Validation of RT-qPCR primers and probes for new and old variants of SARS-CoV-2 in a world scale (preprint)

ABSTRACT

Introduction: The demand for molecular diagnosis of pathogens has surged dramatically since the onset of the COVID-19 pandemic. In this context, different diagnostic tests have been developed to identify SARS-CoV-2 in patient samples. The emergence of new variants of SARS-CoV-2 raises questions about whether the molecular tests available for diagnosis continue to be effective in detecting the virus in biological samples. Objective: This study analyzed the viability of molecular targets directed to N, E and RdRp genes available against the new variants of SARS-CoV-2. Methodology: For this, we used bioinformatics tools to analyze SARS-CoV-2 genomic data of different variants deposited in GSAID and NCBI virus genomic databases to assess the accuracy of molecular tests available for the diagnosis of COVID-19. We also developed software for analyzing mutation frequencies in different molecular targets from the mutation database.
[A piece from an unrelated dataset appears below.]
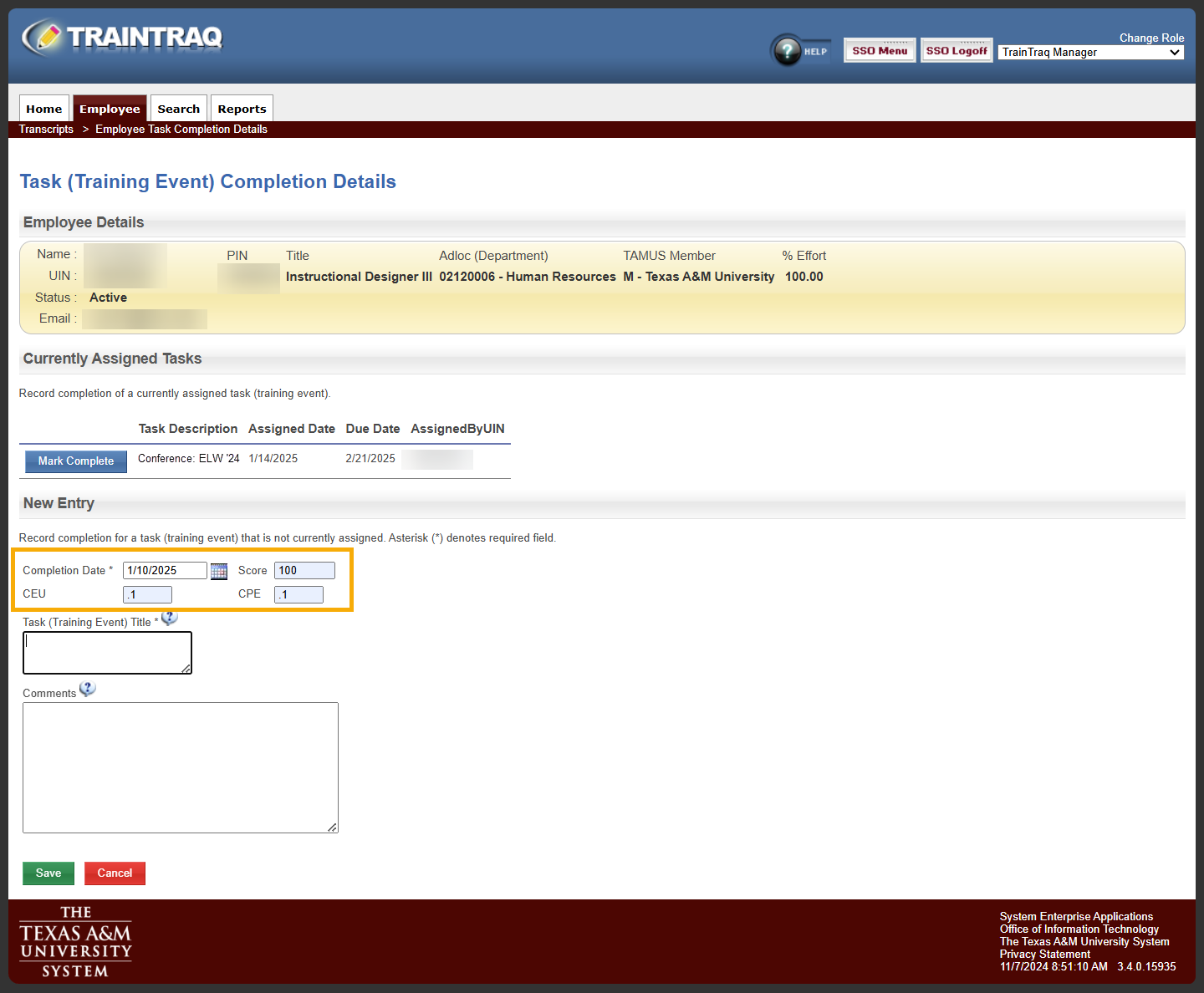Select the TrainTraq logo
1204x993 pixels.
click(121, 37)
Results: Mutation frequency analysis revealed a high rate of mutations in the N, E and RdRp genes and targets, although the target regions were more conserved. Only three SNPs were recurrent in the sequences of the variants identified in different continents and all in different targets. On the other hand, the registered mutations are not consistent and do not appear frequently in isolates of the same variant in all regions of the world. Conclusion: Our data suggest that the molecular targets designed for the first SARS-CoV-2 variants remain valid for the identification of new virus variants despite the large number of identified haplotypes. However, false negative test failures can be identified by using more than one molecular target for the same sample. Genomic regions that are under evolutive selective pressure should be avoided in the use of the diagnostic, once the emergence of new variants may affect the efficiency of molecular testing on a global scale.